My eating habits, of eating “fatty” cuts of meat that aren’t wrapped in a great blob of gluten isn’t even a choice. How about the quality of meat that I eat? Do they really think that the source and feed or hormone profile makes no difference?
If you have ever read any paleo blog or book, a common refrain is the poor quality of studies that claim the benefits of whole grains or the dangers of fats in the diet, when confounders in these studies wipe out any chance of getting valuable data. Calling Pizza a “Red Meat” happens often. Not controlling for food quality is common.
If you talk with someone who advocates a “Low Carb” diet, it will be uncommon to find two people who agreed what “low” exactly means. And virtually none of the studies out there, pro or con, state this clearly.

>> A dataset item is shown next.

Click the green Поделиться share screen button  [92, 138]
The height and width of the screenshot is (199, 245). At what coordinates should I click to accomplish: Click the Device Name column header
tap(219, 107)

We frequently hear about how a ratio of macronutrients will give one he alt benefit or another, vs how many calories are needed per day. But does your body treat 100 calories of cake the same as 100 calories of spinach? How about 10 ounces of cheap, feedlot beef vs 10 ounces of prime, organic grass-fed bison? Are carbs the same in apples and bread? Is fat the same between Soy oil and avocado? How fresh are the ingredients?
If I buy a tomato from the store, even from the organic pile, and eat a slice, it’s pretty good. But its just a tomato. We get freshly picked tomatoes delivered each week ripened on the vine, and cutting into one release smells of the vine and soil, and with that I can remember being 12 years old, running in my grandparents yard and brushing against their tomato plants, potted in wine barrels, releasing that same smell when I hit them.
If the quality of food can impact my memories so much, how is that impacting my health? How is the lack of that quality impacting our health?
The whole concept of eating high-quality, clean, natural food is such a novelty in our culture now. We look to packaged, enriched foods and expensive drugs to make up for missing basics in our diet. We want simple, easy numbers to track (100 calories! 50 carbs!) so we can check them off of a list.
But our bodies don’t run on checklists.
We are what we eat. We are what our food eats. We are where our food grows.
Those are first principles. Eat real food.
After that, we can discuss eating more of one thing or less of another. But discussing and arguing over how much garbage and chemical by-product we should eat isn’t the answer.
Once first principles are correct, we can move to the next step.